Though recuperating from jet lag and illness, Whitehorse’s Jeane Lassen was out-lifting the competition at the Alberta Weightlifting Championships in Edmonton on Saturday.
The 31-year-old hoisted 95 kilograms in the snatch and 120 in the clean and jerk to win gold in the women’s 75-kilogram division.
“It went pretty well considering I had a lot of things to overcome last week – jet lag, being sick, stuff like that,” said Lassen. “I did what I needed to do to pretty much ensure I get some Sport Canada funding.”
Lassen was still feeling the effects of her trip to Paris, France, where she competed at the World Weightlifting Championships less than two weeks ago.
At the worlds, which were an Olympic qualifier, Lassen lifted 97 kilograms in the snatch and 123 in the clean and jerk to finish 15th in her weight class. Her finish was a tie for the second highest of any Canadian at the event.
Although the Alberta championship has no bearing on Team Canada’s Olympic selection, her results could secure Sport Canada funding that would still help her reach that goal.
“Indirectly that helps me try for the Olympics,” said Lassen. “Having less financial worries definitely helps.”
Sport Canada funding will be announced in January after another competition Lassen will not be attending.
“I’m fifth on the list and there are nine cards, so five people have to pass in front of me for me to not get carded,” said Lassen. “The likelihood of that would be low because it would take personal bests from lots of athletes in one day. But anything is possible.”
In Edmonton, Lassen missed two of her six lifts, going for bigger numbers than usual.

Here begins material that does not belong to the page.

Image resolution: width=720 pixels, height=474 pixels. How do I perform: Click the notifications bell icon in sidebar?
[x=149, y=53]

Doing so put a little more pressure on her, but that’s how she likes it.
“In the clean and jerk I needed to lift 120 to ensure I got a good position, so I opened with 115, which I did quite difficultly,” she said. “Then I went to 120 and missed it.

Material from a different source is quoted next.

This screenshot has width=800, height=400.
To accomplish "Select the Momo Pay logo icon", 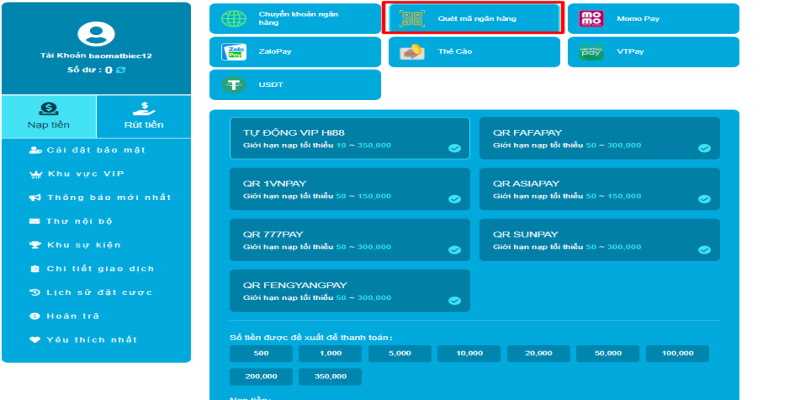I will pyautogui.click(x=592, y=18).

“I had two minutes between the lifts, so I had a little talking to myself, asking, ‘Why do I always have to put myself in the most pressure-filled situation possible?’
“Basically everything came down to that last lift of 120 kilos, which would have made it worth my while to have flown to Edmonton, or not. Luckily, I pulled it off.

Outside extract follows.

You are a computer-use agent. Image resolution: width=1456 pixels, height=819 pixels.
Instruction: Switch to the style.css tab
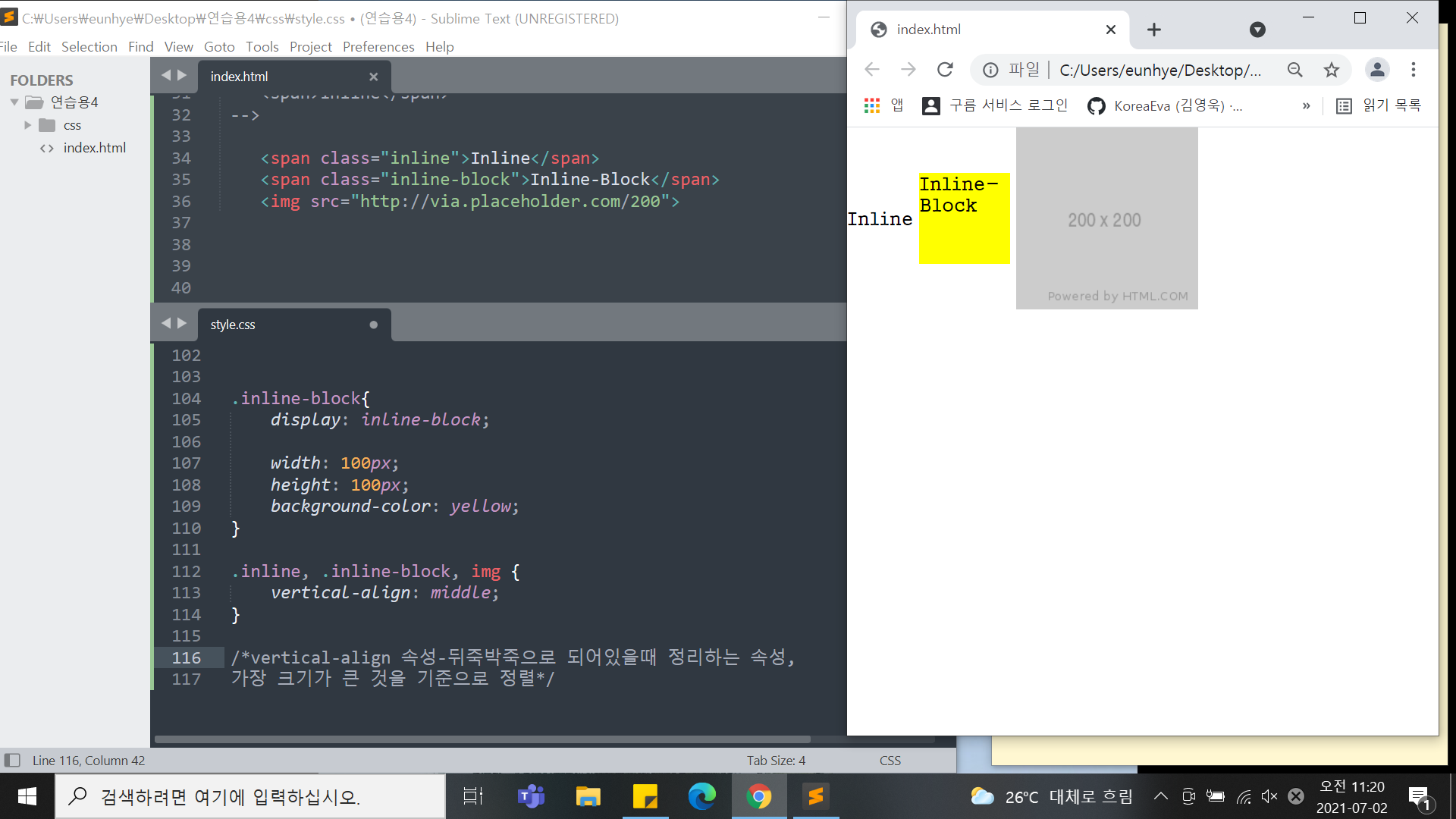tap(234, 325)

“It was a pressured lift, but I guess that’s what I like to do to myself.”
Her performance at the worlds has landed her an invite to the Olympics test event in London next month. Lassen is undecided whether she will attend.
“If I go it will be on the same platform, have the same loaders, the same complete set-up as the London Olympics,” said Lassen. “It will be really cool from a sport psychology standpoint because then, when I’m visualizing, I know exactly what to visualize and when I do go out there for the competition, I will have been there before and would not be surprised by anything.”
All this has taken place just six months after coming out of retirement.
Lassen retired in 2009 and returned to competition in May, coming back as if she never left. With just three weeks of preparation, Lassen won silver at the Western Canadian Championship in Richmond, BC.
She then earned her spot back on the national team and entry to the worlds with a first-place finish at the Blue Mountain Open in Collingwood, Ontario, in August.
If Lassen makes Canada’s Olympic team, it will be her second Games, having competed at the 2008 Beijing Olympics where she finished eighth. (Canada’s final Olympic selection will take place after the national championships next summer.)
Over her career, she has won gold at the 2006 Commonwealth Games, won bronze at the Pan American Games, won three silvers at the Junior World Championships, and has medaled at the University World Games 19 times. She also holds nine Canadian records split between three junior and six senior.
Though she tends to have a few years on the competition – she was the oldest in her division at the world championships by two years – age does have its advantages. Having left the sport for almost two years, Lassen seems to have returned with a for-the-love-of-the-sport attitude that helps her keep cool under pressure.
“I had fun, and that’s really the most important thing,” said Lassen of Edmonton. “I got some really nice compliments from people saying, ‘It’s cool to see that you love this sport so much after this many years.’ And beginners saying they were inspired by my performance and they want to strive to obtain that kind of performance some day.
“I’m enjoying the process more, instead of looking at every kilogram on the scoreboard.”